Comparison table of emm type results BioSample Expected emm type TheiaProk PE emmtyper TheiaProk PE emmtypingtool TheiaProk SE emmtyper TheiaProk FASTA emmtyper
SAMN26504544 83.1 EMM83.1 emm83.1.sds EMM83.1 EMM83.1
SAMN26504545 76.0 EMM76.0 emm76.0.sds EMM76.0 EMM76.0
SAMN26504546 4.0 EMM4.0 emm4.0.sds EMM4.0 EMM4.0
SAMN26504547 73.7 EMM73.7 emm73 ⚠️ EMM73.7 EMM73.7
SAMN26504548 12.0 EMM12.0 emm12.0.sds EMM12.0 EMM12.0
SAMN26504549 4.0 EMM4.0 emm4.0.sds EMM4.0 EMM4.0
SAMN26504550 183.1 EMM183.1 emm183.1.sds/emm149.0.sds ⚠️ EMM183.1 EMM183.1
SAMN26504551 77.0 EMM77.0 emm77.0.sds EMM77.0 EMM77.0
SAMN26504568 28.0 EMM28.0 emm28.0.sds EMM28.0 EMM28.0
SAMN26504569 2.0 EMM2.0 emm2.0.sds EMM2.0 EMM2.0
SAMN26504552 12.0 EMM12.0 emm12.0.sds EMM12.0 EMM12.0
SAMN26504553 89.0 EMM89.0 emm89.0.sds EMM89.0 EMM89.0
SAMN26504554 89.0 EMM89.0 emm89.0.sds EMM89.0 EMM89.0
SAMN26504570 2.0 EMM2.0 emm2.0.sds EMM2.0 EMM2.0
SAMN26504571 2.0 EMM2.0 emm2.0.sds EMM2.0 EMM2.0
SAMN26504555 75.0 EMM75.0 emm75.0.sds EMM75.0 EMM75.0
SAMN26504556 77.0 EMM77.0 emm77.0.sds EMM77.0 EMM77.0
SAMN26504557 77.0 EMM77.0 emm77.0.sds EMM77.0 EMM77.0
SAMN26504558 92.0 EMM92.0 emm92.0.sds EMM92.0 EMM92.0
SAMN26504559 92.0 EMM92.0 emm92.0.sds EMM92.0 EMM92.0
SAMN26504560 90.2 EMM90.2 emm90.2.sds EMM90.2 EMM90.2
SAMN26504562 59.0 EMM59.0 emm59.0.sds EMM59.0 EMM59.0
SAMN26504563 83.1 EMM83.1 emm83.1.sds EMM83.1 EMM83.1
SAMN26504564 77.0 EMM77.0 emm77.0.sds EMM77.0 EMM77.0
SAMN26504572 11.0 EMM11.0 emm11.0.sds EMM11.0 EMM11.0
SAMN26504573 11.0 EMM11.0 emm11.0.sds EMM11.0 EMM11.0
SAMN26504565 28.0 EMM28.0 emm28.0.sds EMM28.0 EMM28.0
SAMN26504566 92.0 EMM92.0 emm92.0.sds EMM92.0 EMM92.0
SAMN26504567 73.0 EMM73.0 emm73.0.sds EMM73.0 EMM73.0
SAMN26504574 1.0 EMM1.0 emm1.0.sds EMM1.0 EMM1.0
SAMN26504575 6.4 EMM6.4 emm6.4.sds EMM6.4 EMM6.4
SAMN26504576 89.0 EMM89.0 emm89.0.sds EMM89.0 EMM89.0

⚠️: SAMN26504547 and SAMN26504550 showed different results between emmtypingtool and emmtyper. Specifically, emmtypingtool did not report the subtype for SAMN26504547, reporting "73" instead of "73.7". emmtypingtool reported two subtypes "183.1/149.0" instead of "183.1" for SAMN26504550. The SAMN26504547 emmtypingtool BAM alignment showed a 3-bp deletion when aligned to emm73.7. This looks to be an artifact caused by emmtypingtool adding 100bp flanking sequences from a reference genome to the 180bp trimmed fragment. The added flanking sequences appear to have caused a change in alignment for a majority of the reads resulting in the 3 bp deletion at the 3' end of the 180 bp region. For SAMN26504550, the extra emm type 149.0 is a known emm-like gene (according to the source code for emmtyper), so this looks like 149.0 should have been excluded.

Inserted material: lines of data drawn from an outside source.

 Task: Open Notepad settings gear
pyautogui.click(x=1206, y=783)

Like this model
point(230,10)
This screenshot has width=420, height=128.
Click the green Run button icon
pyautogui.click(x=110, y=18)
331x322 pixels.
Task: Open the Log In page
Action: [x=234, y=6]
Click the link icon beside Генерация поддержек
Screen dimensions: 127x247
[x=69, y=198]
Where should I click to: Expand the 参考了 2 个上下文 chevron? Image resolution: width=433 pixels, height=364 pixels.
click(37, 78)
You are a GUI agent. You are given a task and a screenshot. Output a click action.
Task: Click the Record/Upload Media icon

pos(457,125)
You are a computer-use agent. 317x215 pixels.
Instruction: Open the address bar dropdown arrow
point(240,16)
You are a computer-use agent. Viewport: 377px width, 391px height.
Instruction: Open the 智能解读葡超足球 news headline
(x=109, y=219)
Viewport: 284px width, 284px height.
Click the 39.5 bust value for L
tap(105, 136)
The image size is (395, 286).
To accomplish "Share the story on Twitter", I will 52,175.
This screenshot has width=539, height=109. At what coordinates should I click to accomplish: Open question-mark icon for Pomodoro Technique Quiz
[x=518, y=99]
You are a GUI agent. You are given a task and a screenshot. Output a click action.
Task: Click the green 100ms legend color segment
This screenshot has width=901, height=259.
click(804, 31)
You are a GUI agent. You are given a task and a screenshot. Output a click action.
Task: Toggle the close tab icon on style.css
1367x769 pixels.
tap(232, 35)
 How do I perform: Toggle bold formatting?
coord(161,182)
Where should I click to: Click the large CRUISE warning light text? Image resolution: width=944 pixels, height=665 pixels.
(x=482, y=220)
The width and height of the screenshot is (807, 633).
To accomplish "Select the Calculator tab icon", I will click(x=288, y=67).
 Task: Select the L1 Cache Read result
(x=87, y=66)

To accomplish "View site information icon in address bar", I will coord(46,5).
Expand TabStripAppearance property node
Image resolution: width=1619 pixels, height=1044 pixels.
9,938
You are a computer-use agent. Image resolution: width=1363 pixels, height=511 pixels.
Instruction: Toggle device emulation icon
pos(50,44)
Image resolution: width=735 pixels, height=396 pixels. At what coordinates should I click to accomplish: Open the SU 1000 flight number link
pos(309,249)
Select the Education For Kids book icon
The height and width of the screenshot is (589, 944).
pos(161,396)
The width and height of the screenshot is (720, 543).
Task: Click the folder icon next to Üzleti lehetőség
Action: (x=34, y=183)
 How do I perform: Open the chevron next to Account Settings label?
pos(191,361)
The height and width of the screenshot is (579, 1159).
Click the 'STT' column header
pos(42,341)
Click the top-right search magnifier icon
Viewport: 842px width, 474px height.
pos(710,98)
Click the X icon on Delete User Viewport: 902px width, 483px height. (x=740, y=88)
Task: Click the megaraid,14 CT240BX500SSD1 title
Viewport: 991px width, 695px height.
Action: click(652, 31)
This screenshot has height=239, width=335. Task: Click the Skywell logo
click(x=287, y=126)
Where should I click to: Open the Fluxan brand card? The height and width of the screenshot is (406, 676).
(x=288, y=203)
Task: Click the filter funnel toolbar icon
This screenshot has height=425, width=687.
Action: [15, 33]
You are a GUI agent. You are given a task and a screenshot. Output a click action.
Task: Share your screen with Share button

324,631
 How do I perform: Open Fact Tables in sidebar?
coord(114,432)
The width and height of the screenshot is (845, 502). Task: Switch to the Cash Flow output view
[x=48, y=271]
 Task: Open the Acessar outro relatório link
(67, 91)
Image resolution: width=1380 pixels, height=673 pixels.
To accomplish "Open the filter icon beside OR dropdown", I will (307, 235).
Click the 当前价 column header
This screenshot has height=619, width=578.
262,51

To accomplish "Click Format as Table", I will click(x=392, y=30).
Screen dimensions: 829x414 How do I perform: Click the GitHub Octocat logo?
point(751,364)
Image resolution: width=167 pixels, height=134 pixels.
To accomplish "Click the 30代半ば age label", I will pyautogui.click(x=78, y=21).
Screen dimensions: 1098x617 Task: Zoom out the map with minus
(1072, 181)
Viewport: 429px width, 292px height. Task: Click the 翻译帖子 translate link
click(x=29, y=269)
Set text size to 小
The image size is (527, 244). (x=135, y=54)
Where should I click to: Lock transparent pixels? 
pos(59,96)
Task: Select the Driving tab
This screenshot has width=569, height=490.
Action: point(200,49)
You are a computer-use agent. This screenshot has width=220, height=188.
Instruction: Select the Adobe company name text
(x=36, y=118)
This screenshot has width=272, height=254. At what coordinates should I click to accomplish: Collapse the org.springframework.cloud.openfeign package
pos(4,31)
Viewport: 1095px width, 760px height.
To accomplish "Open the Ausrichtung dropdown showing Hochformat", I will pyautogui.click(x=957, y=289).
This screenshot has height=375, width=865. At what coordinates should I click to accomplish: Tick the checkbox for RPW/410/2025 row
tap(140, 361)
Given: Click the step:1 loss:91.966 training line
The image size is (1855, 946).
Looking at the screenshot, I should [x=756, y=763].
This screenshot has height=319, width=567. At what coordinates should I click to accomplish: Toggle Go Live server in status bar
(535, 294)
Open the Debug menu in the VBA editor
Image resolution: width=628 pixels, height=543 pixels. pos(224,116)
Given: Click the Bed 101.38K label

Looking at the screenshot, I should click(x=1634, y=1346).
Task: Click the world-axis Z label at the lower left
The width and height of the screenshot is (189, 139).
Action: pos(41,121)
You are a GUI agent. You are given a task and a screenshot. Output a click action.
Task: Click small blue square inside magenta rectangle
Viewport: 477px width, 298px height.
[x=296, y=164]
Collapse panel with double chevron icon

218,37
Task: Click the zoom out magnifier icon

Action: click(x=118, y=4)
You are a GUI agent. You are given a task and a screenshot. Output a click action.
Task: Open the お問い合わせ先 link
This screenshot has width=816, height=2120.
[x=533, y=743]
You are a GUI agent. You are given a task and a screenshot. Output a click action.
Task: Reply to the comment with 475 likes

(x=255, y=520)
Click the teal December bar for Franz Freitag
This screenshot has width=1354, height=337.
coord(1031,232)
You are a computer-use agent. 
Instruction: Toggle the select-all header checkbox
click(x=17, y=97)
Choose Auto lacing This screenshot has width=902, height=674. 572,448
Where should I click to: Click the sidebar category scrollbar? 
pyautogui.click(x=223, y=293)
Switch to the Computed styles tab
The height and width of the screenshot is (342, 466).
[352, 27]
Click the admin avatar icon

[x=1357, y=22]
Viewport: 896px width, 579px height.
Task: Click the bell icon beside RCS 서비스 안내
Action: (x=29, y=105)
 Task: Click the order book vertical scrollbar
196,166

At least for this dataset, emmtyper seemed to be more accurate since it matched all of the expected emm types.

Suggested Scenarios for Reviewer to Test

I did not test TheiaProk_ONT_PHB workflow.

Theiagen Version Release Testing (optional)

:microscope: Final Developer Checklist

🎯 Reviewer Checklist

🗂️ Associated Documentation (to be completed by Theiagen developer)

sage-wright commented 1 hour ago

Hey Sam,

Thanks for this really well written PR! I'm currently running some additional tests on Terra (including TheiaProk_ONT!), and I'm planning on merging this PR upon their successful completion/results!